I Vantaggi Della Pasta Integrale

La pasta integrale si distingue per il suo contenuto di fibre. Il consumo regolare di fibre riduce il rischio di soffrire di diabete o malattie cardiovascolari a medio e lungo termine.

Hai sentito parlare dei benefici della pasta integrale? La pasta è uno dei prodotti più apprezzati della gastronomia. Questo alimento ha buone qualità organolettiche e fornisce una notevole dose di energia. Inoltre è un alimento molto versatile: sono tante le preparazioni a base di pasta.

Tuttavia, è preferibile consumare la pasta intera piuttosto che quella raffinata, perché le prime sono molto più benefiche per la salute. Qui vi diciamo di più sulle proprietà benefiche della pasta integrale e perché è meglio optare per questa variante.

La pasta integrale è fonte di fibre

A differenza della pasta raffinata, la versione completa contiene una notevole quantità di fibra. Questo nutriente è essenziale per la buona salute del tratto gastrointestinale. L’ingestione di questa sostanza è anche associata alla buona salute del microbiota, secondo questo articolo pubblicato sulla rivista  Cell Host & Microbe.

Inoltre, questo nutriente riduce il rischio di soffrire di malattie cardiovascolari a medio e lungo termine. Diversi studi lo dimostrano.

Infine, questa sostanza permette di modificare leggermente il profilo lipidico di un organismo bloccando parzialmente l’assorbimento del colesterolo a livello intestinale.

Un piatto di pasta integrale

Una sensazione di sazietà più forte

La pasta integrale provoca un picco più basso della glicemia e un picco più basso dell’insulina rispetto alla variante raffinata. Ciò riduce la probabilità di soffrire di ipoglicemia reattiva e prolunga la sensazione di sazietà. Essendo più saziante della pasta raffinata, la pasta integrale aiuta a prevenire gli spuntini fuori pasto.

Una corretta gestione del meccanismo di sazietà è fondamentale per chiunque desideri perdere peso. La costante sensazione di fame è uno dei motivi per cui alcune persone rinunciano a diete dimagranti. Questa sensazione è principalmente dovuta a scelte alimentari sbagliate.
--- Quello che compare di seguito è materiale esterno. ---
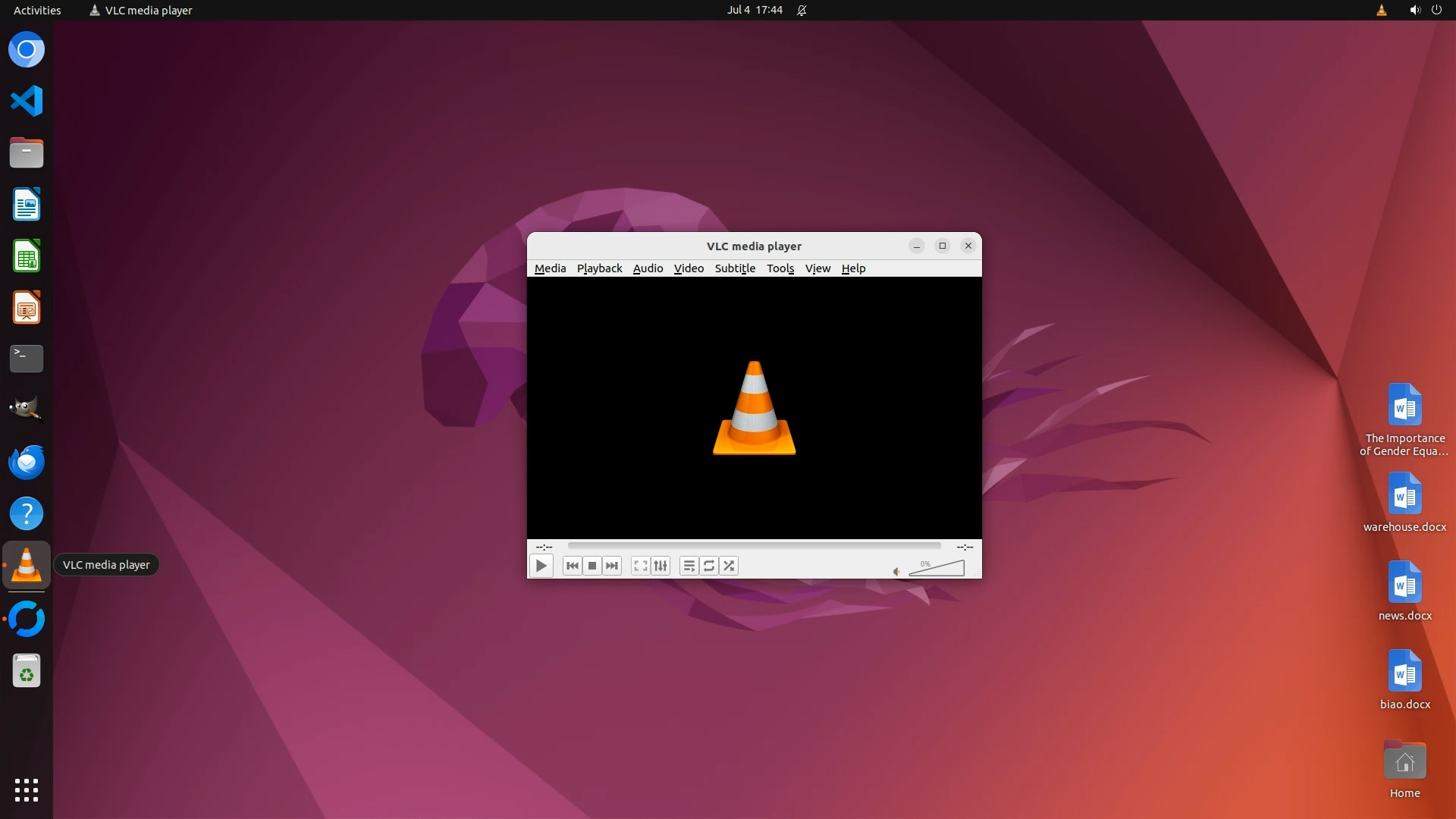The width and height of the screenshot is (1456, 819).
Task: Click the next media skip button
Action: coord(612,566)
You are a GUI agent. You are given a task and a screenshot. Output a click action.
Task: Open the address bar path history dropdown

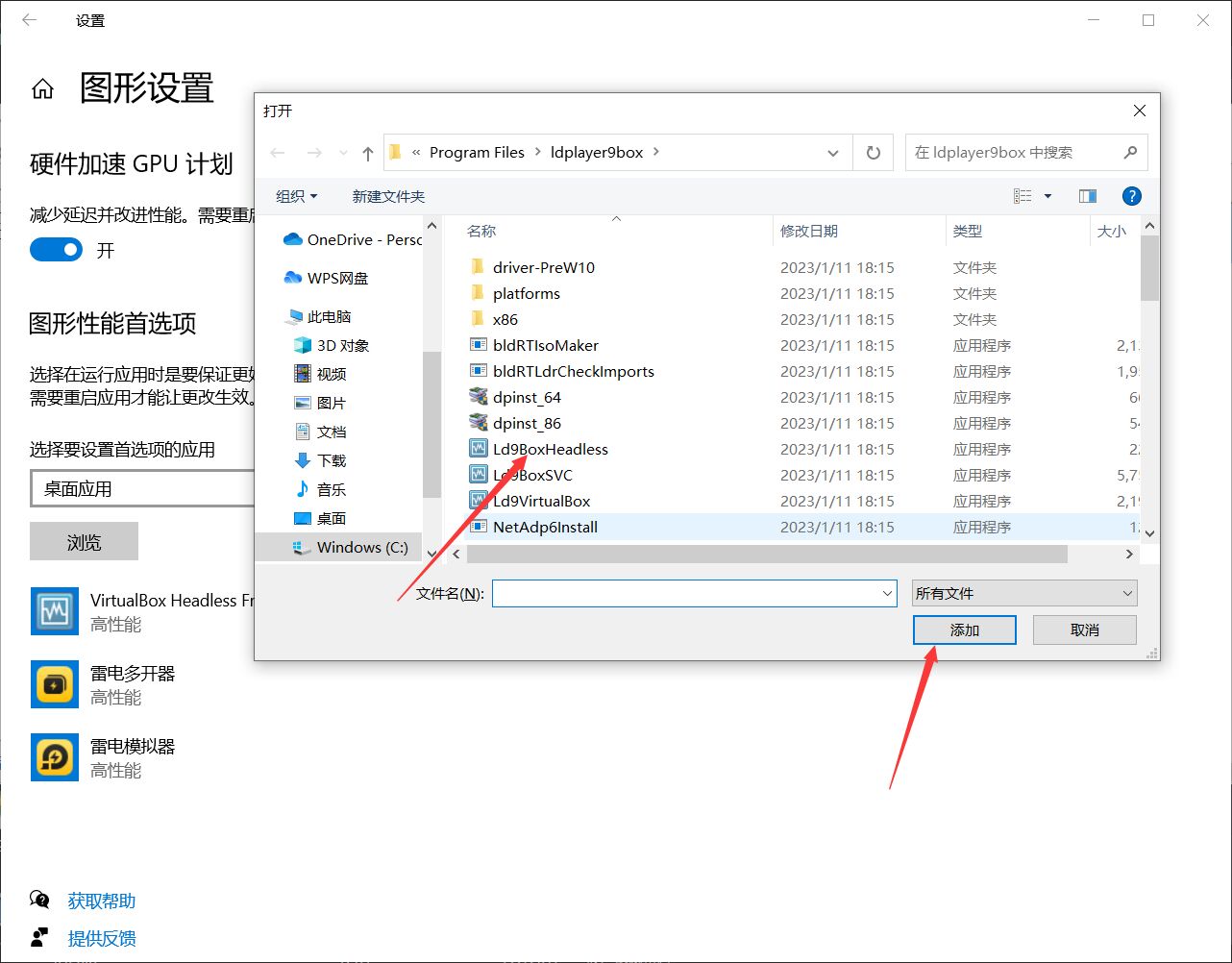[832, 153]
Scegliere cibi ricchi di fibre e con un basso indice glicemico aiuta a indurre sazietà e, quindi, evitare spuntini fuori pasto. Facendo questa scelta, il numero di calorie consumate al giorno diminuisce, favorendo la perdita di peso.

Un’opzione più sana

Il basso impatto a livello pancreatico è un altro vantaggio della pasta integrale. Il consumo di questo alimento è meno stressante per il pancreas rispetto alla variante raffinata. Questa caratteristica è molto benefica per la salute: riduce notevolmente il rischio di sviluppare insulino-resistenza.

Riducendo il rischio di sviluppare insulino-resistenza, riduciamo il rischio di sviluppare il diabete di tipo 2. Oggigiorno, siamo ben consapevoli dell’importanza di prevenire le malattie a livello pancreatico. Il diabete è generalmente associato all’obesità e favorisce lo sviluppo di malattie cardiache.

Per questo motivo, sostituire i cereali e le farine raffinate con alternative ai cereali integrali è un passo avanti nella lotta per una migliore salute.

Un piatto di pasta integrale

Pasta integrale, un’opzione migliore per gli sportivi

Molti atleti di solito mangiano la pasta prima dell’allenamento o della competizione. In questo contesto, consumare la pasta intera è vantaggioso. Questo alimento aiuta a mantenere stabili i livelli di zucchero nel sangue. Il picco di glucosio sarà meno pronunciato e di durata più breve.

Grazie a ciò, la fatica impiegherà più tempo a farsi sentire, il che lavorerà a favore dell’atleta. Inoltre, la riduzione del rischio di ipoglicemia reattiva promuove prestazioni migliori.

Per questi motivi sono da evitare prima della competizione gli zuccheri semplici e le farine raffinate. Il riso integrale e la pasta integrale sono le migliori opzioni per garantire un apporto energetico corretto e privo di rischi.

Allora perché optare per la pasta integrale piuttosto che per quella raffinata?

La pasta integrale offre più vantaggi rispetto alla variante raffinata. Fondamentalmente, fornisce una maggiore quantità di fibra. L’ingestione di fibre permette di allungare la sensazione di sazietà e di modulare il picco di insulina nel sangue, riducendo così le complicanze legate all’ipoglicemia reattiva.

Tuttavia, è anche un alimento ricco di carboidrati, motivo per cui non se ne dovrebbe abusare nemmeno. Il riso integrale o la quinoa sono le migliori fonti.

di carboidrati. Inoltre, tieni presente che la varietà è uno dei principi base di una buona alimentazione: è necessario consumare diversi tipi di alimenti.